** Opening RECORDS TO PROCESS block **

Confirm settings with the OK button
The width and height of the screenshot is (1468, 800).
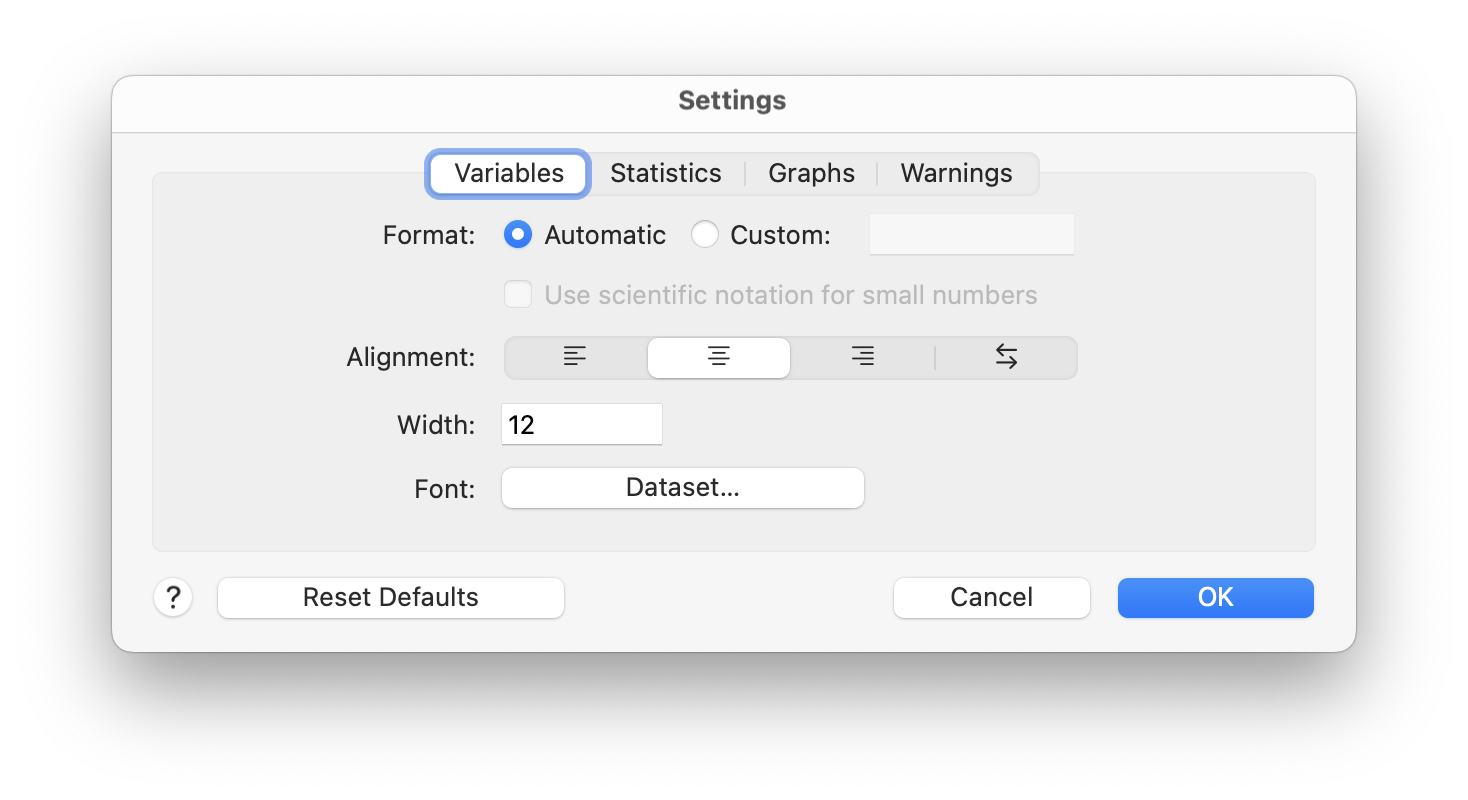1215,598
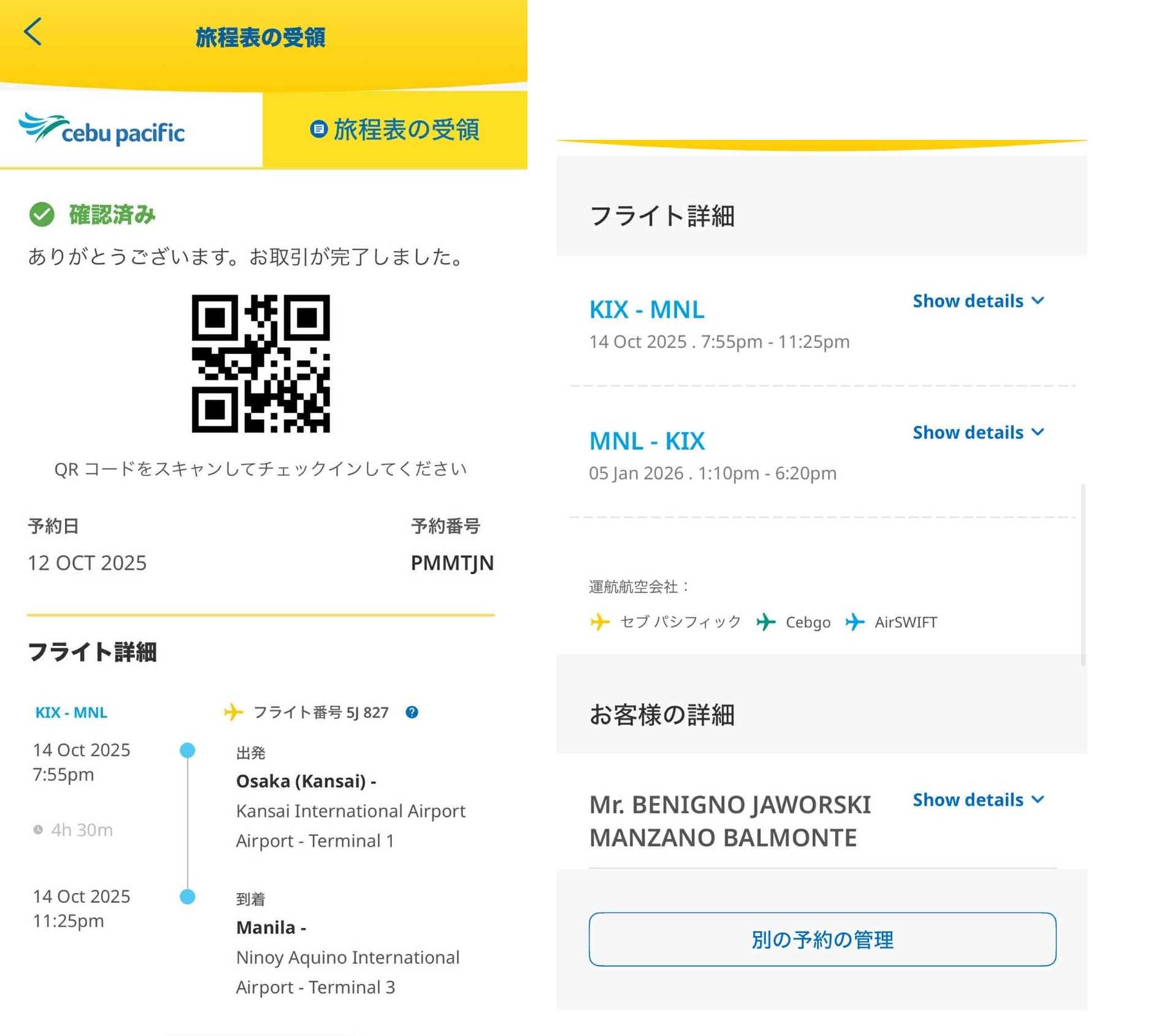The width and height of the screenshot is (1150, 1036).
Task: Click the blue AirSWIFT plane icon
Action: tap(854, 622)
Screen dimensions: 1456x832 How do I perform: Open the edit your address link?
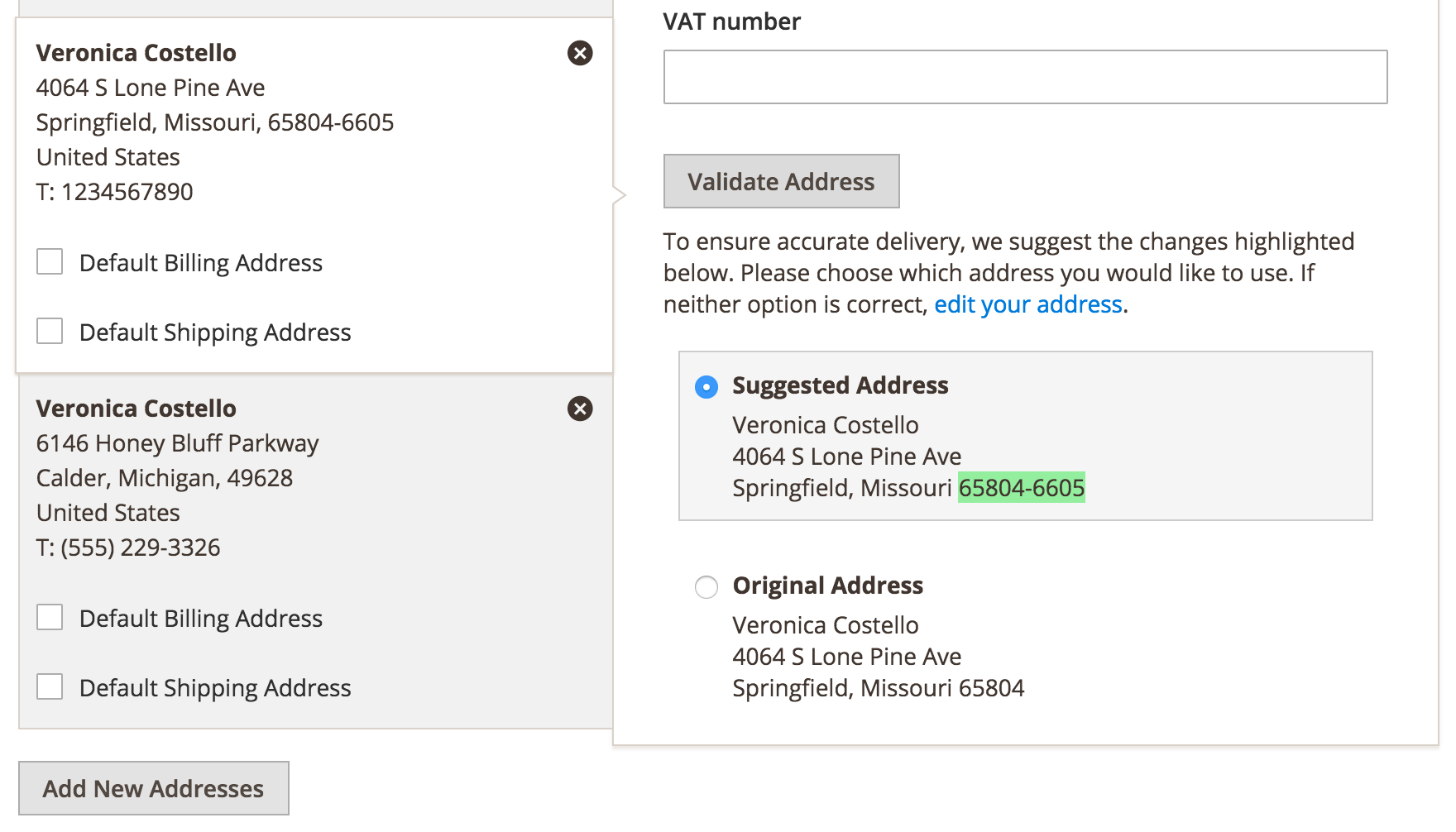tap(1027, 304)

** Closing RECORDS TO PROCESS block **

DIRECTIONS FOR THIS TASK
Every line above should be transcribed word for word; leave the pictures out.

THE ANSWER
Confirm settings with the OK button
The width and height of the screenshot is (1468, 800).
1215,598
The width and height of the screenshot is (1150, 1036).
Task: Click the blue AirSWIFT plane icon
Action: tap(854, 622)
Screen dimensions: 1456x832 How do I perform: Open the edit your address link?
tap(1027, 304)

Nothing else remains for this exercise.